My German Shorthair Pointer Brings Me A Gift

My German Shorthair Pointer Brings Me A Gift

A noise in the middle of the night awakens me from a deep sleep.  Simba, my first German Shorthair Pointer, is still asleep with her heard on the pillow next to me.  I feel around for Gypsy, the other German Shorthair Pointer, on the bed and couldn’t find her. I sat up wondering where she went and then remembered that I noticed during our afternoon that her stomach was a little off.  A few minutes after putting my head back down on my pillow, I heard her coming up the steps.  She jumps on the bed and comes over to me to nudge me on the shoulder so that I raise the covers up as she slides in.  Both Simba and Gypsy start snoring and are sound asleep.
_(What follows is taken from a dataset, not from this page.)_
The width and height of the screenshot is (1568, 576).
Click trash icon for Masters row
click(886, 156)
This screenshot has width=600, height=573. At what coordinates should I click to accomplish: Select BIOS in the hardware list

Me on the other hand, could not get back to sleep.  I tossed and turned for about 20 minutes when my foot came in contact with Gypsy’s cold wet nose.  I moved my foot around wondering why her nose felt so slimy and squishy.  The more contact I made the more I thought it just didn’t feel right.  I tear the covers off the bed and there it was lying next to my foot.  A dead toad stretched out on its back!  I was on my feet so fast that my head spun as I yelled, “EWE! EWE! EWE!” for about 20 minutes.  I couldn’t get myself to pick up his poor little dead body but knew that I had to.  I knew that once I did pick it up, I would have to get rid of it as soon as possible in order not to vomit.  Running down a flight of stairs and across the living room was not an option.  The only other option was sending it to fishy heaven via the toilet.  The rest of the night, I laid in bed wondering if I would have to explain the toad in the trap to a plumber.  Why does everything seem so much worse at night.  By morning all was back to normal, including the toilet.  Gypsy being a German Shorthair Pointer will continue to hunt and bring me gooey gifts.  I just hope it’s not in the middle of the night and under my covers.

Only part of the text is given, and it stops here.